» Your instructions
Reproduce each entry below exactly as it appears.

» Input data
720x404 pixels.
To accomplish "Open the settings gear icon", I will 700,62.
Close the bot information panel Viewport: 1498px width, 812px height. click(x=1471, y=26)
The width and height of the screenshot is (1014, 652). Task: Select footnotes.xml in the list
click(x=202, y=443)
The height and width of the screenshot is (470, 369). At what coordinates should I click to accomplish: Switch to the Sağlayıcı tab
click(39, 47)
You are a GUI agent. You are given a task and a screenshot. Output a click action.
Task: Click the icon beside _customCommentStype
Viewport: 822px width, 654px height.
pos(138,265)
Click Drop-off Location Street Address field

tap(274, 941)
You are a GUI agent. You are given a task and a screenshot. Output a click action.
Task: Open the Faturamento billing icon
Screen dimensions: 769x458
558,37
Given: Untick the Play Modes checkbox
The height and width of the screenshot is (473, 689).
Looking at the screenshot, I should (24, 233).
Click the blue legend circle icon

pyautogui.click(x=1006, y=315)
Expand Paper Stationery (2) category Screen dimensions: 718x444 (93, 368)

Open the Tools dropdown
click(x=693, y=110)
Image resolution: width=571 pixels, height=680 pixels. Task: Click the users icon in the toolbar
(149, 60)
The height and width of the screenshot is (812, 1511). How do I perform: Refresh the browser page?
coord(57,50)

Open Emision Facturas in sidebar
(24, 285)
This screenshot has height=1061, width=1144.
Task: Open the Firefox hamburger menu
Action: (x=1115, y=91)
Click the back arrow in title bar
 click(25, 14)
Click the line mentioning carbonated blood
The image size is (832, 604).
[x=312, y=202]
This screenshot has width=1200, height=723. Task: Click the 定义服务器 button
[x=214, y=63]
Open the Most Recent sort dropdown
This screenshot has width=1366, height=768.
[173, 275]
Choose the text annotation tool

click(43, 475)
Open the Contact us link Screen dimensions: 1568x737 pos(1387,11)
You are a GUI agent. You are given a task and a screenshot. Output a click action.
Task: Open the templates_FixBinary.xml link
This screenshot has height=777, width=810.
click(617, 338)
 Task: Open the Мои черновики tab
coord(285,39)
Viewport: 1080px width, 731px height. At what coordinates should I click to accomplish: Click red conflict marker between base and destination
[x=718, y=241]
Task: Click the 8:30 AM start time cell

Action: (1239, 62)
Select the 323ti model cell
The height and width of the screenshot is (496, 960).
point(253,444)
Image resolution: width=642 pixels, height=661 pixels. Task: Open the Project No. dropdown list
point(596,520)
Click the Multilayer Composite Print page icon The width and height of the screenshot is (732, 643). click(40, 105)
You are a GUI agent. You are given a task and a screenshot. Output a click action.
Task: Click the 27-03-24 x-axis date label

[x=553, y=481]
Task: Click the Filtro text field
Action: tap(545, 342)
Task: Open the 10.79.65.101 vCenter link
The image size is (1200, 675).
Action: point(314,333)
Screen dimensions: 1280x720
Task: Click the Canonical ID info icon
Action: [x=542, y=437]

» Exercise answer
720x404 pixels.
To accomplish "Open the settings gear icon", I will 700,62.
Close the bot information panel Viewport: 1498px width, 812px height. click(x=1471, y=26)
The width and height of the screenshot is (1014, 652). Task: Select footnotes.xml in the list
click(x=202, y=443)
The height and width of the screenshot is (470, 369). At what coordinates should I click to accomplish: Switch to the Sağlayıcı tab
click(39, 47)
You are a GUI agent. You are given a task and a screenshot. Output a click action.
Task: Click the icon beside _customCommentStype
Viewport: 822px width, 654px height.
pos(138,265)
Click Drop-off Location Street Address field

tap(274, 941)
You are a GUI agent. You are given a task and a screenshot. Output a click action.
Task: Open the Faturamento billing icon
Screen dimensions: 769x458
558,37
Given: Untick the Play Modes checkbox
The height and width of the screenshot is (473, 689).
Looking at the screenshot, I should (24, 233).
Click the blue legend circle icon

pyautogui.click(x=1006, y=315)
Expand Paper Stationery (2) category Screen dimensions: 718x444 (93, 368)

Open the Tools dropdown
click(x=693, y=110)
Image resolution: width=571 pixels, height=680 pixels. Task: Click the users icon in the toolbar
(149, 60)
The height and width of the screenshot is (812, 1511). How do I perform: Refresh the browser page?
coord(57,50)

Open Emision Facturas in sidebar
(24, 285)
This screenshot has height=1061, width=1144.
Task: Open the Firefox hamburger menu
Action: (x=1115, y=91)
Click the back arrow in title bar
 click(25, 14)
Click the line mentioning carbonated blood
The image size is (832, 604).
[x=312, y=202]
This screenshot has width=1200, height=723. Task: Click the 定义服务器 button
[x=214, y=63]
Open the Most Recent sort dropdown
This screenshot has width=1366, height=768.
[173, 275]
Choose the text annotation tool

click(43, 475)
Open the Contact us link Screen dimensions: 1568x737 pos(1387,11)
You are a GUI agent. You are given a task and a screenshot. Output a click action.
Task: Open the templates_FixBinary.xml link
This screenshot has height=777, width=810.
click(617, 338)
 Task: Open the Мои черновики tab
coord(285,39)
Viewport: 1080px width, 731px height. At what coordinates should I click to accomplish: Click red conflict marker between base and destination
[x=718, y=241]
Task: Click the 8:30 AM start time cell

Action: (1239, 62)
Select the 323ti model cell
The height and width of the screenshot is (496, 960).
point(253,444)
Image resolution: width=642 pixels, height=661 pixels. Task: Open the Project No. dropdown list
point(596,520)
Click the Multilayer Composite Print page icon The width and height of the screenshot is (732, 643). click(40, 105)
You are a GUI agent. You are given a task and a screenshot. Output a click action.
Task: Click the 27-03-24 x-axis date label

[x=553, y=481]
Task: Click the Filtro text field
Action: tap(545, 342)
Task: Open the 10.79.65.101 vCenter link
The image size is (1200, 675).
Action: point(314,333)
Screen dimensions: 1280x720
Task: Click the Canonical ID info icon
Action: [x=542, y=437]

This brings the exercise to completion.